Case Presentation: A 61-year-old male presented with complaint of left arm swelling with left axillary lump, which had been worsening for two months. He reported of having a dark-colored left forearm skin lesion which he reportedly removed by himself 15 years ago without seeking medical care. Computed Tomography of chest revealed too numerous to count bilateral pulmonary nodules and masses, extensive left axillary, mediastinal, epigastric, and periesophageal lymphadenopathy, concerning for metastatic spread of disease. CT abdomen and pelvis demonstrated extensive retroperitoneal, upper abdominal adenopathy, and hepatomegaly with likely metastatic lesions. MRI brain negative for any metastatic lesions. Histopathological examination of left axillary revealed metastatic melanoma. Initially, laboratory showed phosphorous 3.8 mg/dL, potassium 5.1 mmol/L, calcium 9.3 mg/dL, and uric acid 9.6 mg/dL. Of note, he also had lactic acidosis throughout hospitalization. Phosphorus steadily increased to a max of 6.0 mg/dL and potassium to 5.9 mmol/L. Calcium decreased to 7.1 mg/dL. He also presented with acute oliguric renal failure. He was hydrated and treated with allopurinol initially and then a dose of Rasburicase for hyperuricemia, and calcium supplement for hypocalcemia. His condition continued to deteriorate, and he was eventually discharged to a hospice facility where he died a couple days later.

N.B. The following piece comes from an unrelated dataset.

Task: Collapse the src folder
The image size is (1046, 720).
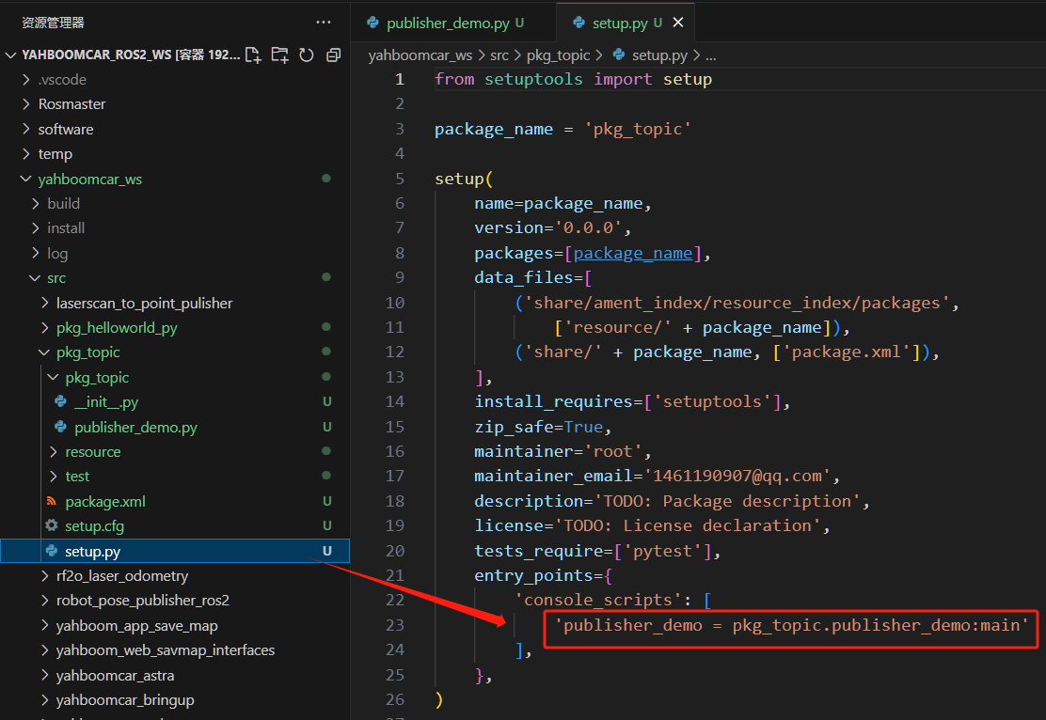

Discussion: Tumor lysis syndrome is a life-threatening process that results in hyperkalemia, hyperuricemia, hyperphosphatemia, and hypocalcemia often resulting in renal failure. Cairo and Bishop proposed diagnostic criteria for TLS stratified into laboratory and clinical TLS. Diagnosis of laboratory TLS is based on phosphorus (>4.5 mg/dL), potassium (>6.0 mmol/L), calcium (<7.0 mg/dL), and uric acid (>8.0 mg/dL) with two or more of these abnormal levels occurring simultaneously (1). Clinical TLS was defined as the presence of laboratory TLS with a creatinine 1.5 the upper limit of normal, cardiac arrhythmia/sudden death, or seizure. TLS is more commonly associated with hematologic cancers such as non-Hodgkin’s Lymphoma and leukemia. More recently, more cases of TLS have been reported in a number of different types of solid tumors including, lung cancers, breast cancers, gynecological cancers, genitourinary cancers, gastrointestinal cancers, neurological cancers, and skin cancers. TLS has been reported in malignant melanoma. However, in most case reports, TLS occurs after initiation of treatment. To our knowledge there have been two other reports of spontaneous TLS occurring without treatment. The risk factors for developing TLS are a high tumor proliferation rate, large tumor burden, chemo-sensitivity, and increased LDH concentrations. Interestingly, in all 10 cases reporting TLS associated with malignant melanoma that we found, liver metastasis was reported. In our case, CT findings were concerning for metastatic spread to the liver. A recent pooled analysis of 132 published cases of TLS found that 72% of patients had metastatic liver disease, and liver metastasis was found to be an independent predictor for increased mortality.
Conclusions: Spontaneous TLS with metastatic melanoma is a rare occurrence. Although patient neither receive chemotherapy and nor have hematologic malignancies, hospitalists should always have TLS as a differential diagnosis in patient with malignancy who demonstrates laboratory abnormalities.